Gear Guide: The Newest Way to Stretch
By Su Reid-St. John
One of the best things about stretching is that you don't need any equipment to do it—same thing goes for strengthening your core. So the idea of buying a piece of equipment to help me do those very things seems unnecessary, kind of like buying a Kleenex holder when the tissues already come in a perfectly serviceable box. But as a gear reviewer, I'm up for (almost) anything, so when a flexibility/core strengthening gadget called the TendoFlex came across my desk, I gave it a whirl.
The idea behind this gadget is that you add pressure by pulling and pushing against the bar and foot board, allowing you to get more out of the stretch or strengthening move you're doing.

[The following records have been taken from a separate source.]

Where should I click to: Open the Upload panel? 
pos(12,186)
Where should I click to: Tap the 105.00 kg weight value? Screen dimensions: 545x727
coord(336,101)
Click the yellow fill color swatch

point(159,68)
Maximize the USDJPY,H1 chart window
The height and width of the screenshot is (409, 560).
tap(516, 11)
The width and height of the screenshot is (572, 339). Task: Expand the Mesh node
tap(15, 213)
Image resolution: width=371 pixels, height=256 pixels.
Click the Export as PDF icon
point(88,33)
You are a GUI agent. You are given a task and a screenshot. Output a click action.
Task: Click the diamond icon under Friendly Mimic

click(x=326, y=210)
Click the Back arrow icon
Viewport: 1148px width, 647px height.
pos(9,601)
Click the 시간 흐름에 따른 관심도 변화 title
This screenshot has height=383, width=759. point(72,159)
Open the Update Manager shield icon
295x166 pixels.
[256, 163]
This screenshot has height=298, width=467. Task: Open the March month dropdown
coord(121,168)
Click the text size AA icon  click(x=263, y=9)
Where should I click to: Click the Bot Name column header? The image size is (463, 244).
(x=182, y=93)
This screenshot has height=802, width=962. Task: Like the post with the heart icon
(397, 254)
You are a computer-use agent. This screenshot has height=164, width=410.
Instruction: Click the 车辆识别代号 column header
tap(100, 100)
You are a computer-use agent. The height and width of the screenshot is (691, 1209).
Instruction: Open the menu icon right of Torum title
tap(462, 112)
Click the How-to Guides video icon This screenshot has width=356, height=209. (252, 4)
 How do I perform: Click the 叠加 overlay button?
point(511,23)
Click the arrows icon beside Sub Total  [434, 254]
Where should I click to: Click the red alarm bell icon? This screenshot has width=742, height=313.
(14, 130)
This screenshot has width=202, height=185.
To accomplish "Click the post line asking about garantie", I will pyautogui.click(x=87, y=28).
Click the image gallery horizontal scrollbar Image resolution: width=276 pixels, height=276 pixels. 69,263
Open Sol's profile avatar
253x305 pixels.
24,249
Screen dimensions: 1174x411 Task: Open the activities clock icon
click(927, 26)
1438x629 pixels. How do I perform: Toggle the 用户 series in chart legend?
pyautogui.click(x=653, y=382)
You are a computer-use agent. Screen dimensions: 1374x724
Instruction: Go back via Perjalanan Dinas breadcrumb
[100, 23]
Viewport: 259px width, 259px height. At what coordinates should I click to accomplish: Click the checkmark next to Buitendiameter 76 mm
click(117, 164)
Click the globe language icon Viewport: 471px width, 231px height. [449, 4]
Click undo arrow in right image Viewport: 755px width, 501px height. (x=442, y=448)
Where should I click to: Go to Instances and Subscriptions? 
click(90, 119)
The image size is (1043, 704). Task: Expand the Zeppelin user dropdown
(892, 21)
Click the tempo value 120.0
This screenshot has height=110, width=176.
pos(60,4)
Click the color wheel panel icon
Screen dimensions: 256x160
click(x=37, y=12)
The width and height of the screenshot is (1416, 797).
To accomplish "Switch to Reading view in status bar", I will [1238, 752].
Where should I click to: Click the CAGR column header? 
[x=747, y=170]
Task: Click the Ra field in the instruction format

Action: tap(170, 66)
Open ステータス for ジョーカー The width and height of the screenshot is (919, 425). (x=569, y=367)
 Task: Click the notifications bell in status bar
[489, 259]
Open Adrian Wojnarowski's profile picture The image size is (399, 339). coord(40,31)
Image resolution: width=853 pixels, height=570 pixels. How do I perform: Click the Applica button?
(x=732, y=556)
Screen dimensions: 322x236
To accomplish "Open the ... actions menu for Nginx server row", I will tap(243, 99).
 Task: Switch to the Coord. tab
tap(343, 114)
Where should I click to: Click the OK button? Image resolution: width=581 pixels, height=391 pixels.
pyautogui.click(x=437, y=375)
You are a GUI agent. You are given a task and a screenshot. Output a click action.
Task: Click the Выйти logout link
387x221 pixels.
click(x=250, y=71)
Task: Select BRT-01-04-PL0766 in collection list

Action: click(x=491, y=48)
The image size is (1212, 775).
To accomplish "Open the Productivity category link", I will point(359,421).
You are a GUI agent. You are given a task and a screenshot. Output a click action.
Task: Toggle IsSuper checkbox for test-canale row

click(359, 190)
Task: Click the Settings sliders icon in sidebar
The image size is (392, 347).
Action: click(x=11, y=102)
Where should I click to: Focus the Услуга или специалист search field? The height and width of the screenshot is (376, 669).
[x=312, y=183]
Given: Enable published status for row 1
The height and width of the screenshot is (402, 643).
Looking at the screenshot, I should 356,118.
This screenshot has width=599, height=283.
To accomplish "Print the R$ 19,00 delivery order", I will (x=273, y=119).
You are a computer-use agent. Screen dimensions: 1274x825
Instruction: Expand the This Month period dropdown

As it turns out, it does just that. By putting tension on the bar (you roll the cord that attaches it to the foot board to get it to the right length), I was able to gently deepen each stretch—something that both felt wonderful and gave my tight lower back and hamstrings some extra TLC.
The device also made doing some of the core moves (like the reverse crunch) a little easier—not necessarily a plus in my book, but something that could be beneficial for folks who have trouble doing those moves. Be warned, though: The TendoFlex makes it easy to transfer some of the work of the move to your arms (vs. your abs) if you're not paying attention, which could make the move less effective.
While the exercise booklet contains a good range of flexibility (aka stretching) and core strengthening exercises, I was surprised to discover what it doesn't contain: a single word about warming up before stretching. In fact, the booklet actually advises doing the moves right when you wake up, or before working out. But ask virtually any exercise physiologist—or the American Council on Exercise, for that matter—and you'll be told that you should never stretch a cold muscle, unless you actually enjoy the prospect of injuring yourself.
I'll admit, too, that the $50 price tag threw me off. Yes, this gadget added effectiveness to my flexibility routine. But I found I could get a similar result by using a towel or yoga strap (both much cheaper alternatives) to provide tension.
So it seems the TendoFlex and I are not destined for a long-term relationship. It's not a bad piece of equipment by any means; it's just not crucial to a good stretching or core-strengthening routine. And in these penny-pinching days, that's something to consider.
Pros: It can help deepen your stretches and make core exercises a little easier to do.
Cons: The exercise booklet doesn't address the need to warm up your muscles before stretching, and it's a little pricey for what it does.
Cost: $50 at TendoFlex.com
Extra tip: Looking for lower back exercises? Try those for the lumbar spine. For upper back work, do the thoracic spine moves.